AI w analizie danych to szybsze możliwości przetwarzania danych i nowe źrodła danych. Znaczenie mu tu jednak także…nowy sposób pracy pracowników dzięki automatyzacji prostych zadań. Sprawdźcie, jak w całości AI zmienia to, jak firmy powinny podchodzić do mierzenia efektów pracy pracowników.
Raport „Global Human Capital Trends” autorstwa Deloitte to jeden z tych raportów, na który czekam co roku. Badanie obejmuje 14 tysięcy ekspertów-liderów z HR oraz biznesu z 95 krajów, w tym Polski.
Najnowszy raport właśnie się ukazał i…aż się uśmiechnęłam jak zobaczyłam, że jednym z wyróżnionych w tym roku trendów w HR jest zmiana podejścia do analizy danych w HR.
Eksperci Deloitte piszą, że innowacyjne firmy (to kluczowe stwierdzenie!) przechodzą właśnie od mierzenia „tradycyjnie” rozumianej produktywności czy nawet wydajności (productivity) do mierzenia efektów pracy (human performance).
Różnie możemy to nazywać, ale chodzi o odejście od „starego” podejścia do analityki skoncentrowanego na raportowaniu (często aż do przesady) i przejście do podejścia opisywanego jako people analytics. W tym nowym podejściu analityka HR jest narzędziem wspierającym podejmowanie decyzji biznesowych i koncentruje się na efektach działań HR.
Na czym polega to „stare” i „nowe” podejście do analizy danych w HR?
„Stare” podejście:
- koncentracja na „technicznie” rozumianej efektywności (np. walka o oszczędzanie minut czy sekund przeznaczanych na jakąś czynność)
- mierniki typu „przychód na 1 pracownika’, „czas spędzony na…”, „budżet wydany na…”, przepracowane godziny, przeszkoleni pracownicy
„Nowe” podejście:
- koncentracja na doświadczeniach pracowników (Deloitte używa tu określenia „happiness” ale myślę, że zbyt łatwo je strywializować)
- mierniki wskazujące wartość wnoszoną przez pracowników, odnoszące się do sensu pracy
Dzięki czemu ta zmiana jest możliwa (na początek wystarczy „rzucić” tylko dwie literki – AI)?

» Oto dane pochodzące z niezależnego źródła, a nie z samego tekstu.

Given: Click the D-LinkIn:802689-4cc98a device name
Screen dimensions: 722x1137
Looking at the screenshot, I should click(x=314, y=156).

Zanim odniesiemy się do metod pracy z danymi i ich źródeł, pojawia się już hasło AUTOMATYZACJA, która uwalnia zasoby pracowników. Odzyskany czas może być przeznaczany na zadania kreatywne, współpracę i rozwijanie umiejętności krytycznego myślenia. Cały ten zestaw umiejętności to tzw. kompetencje przyszłości. Nie sposób mierzyć je „tradycyjnymi” miernikami!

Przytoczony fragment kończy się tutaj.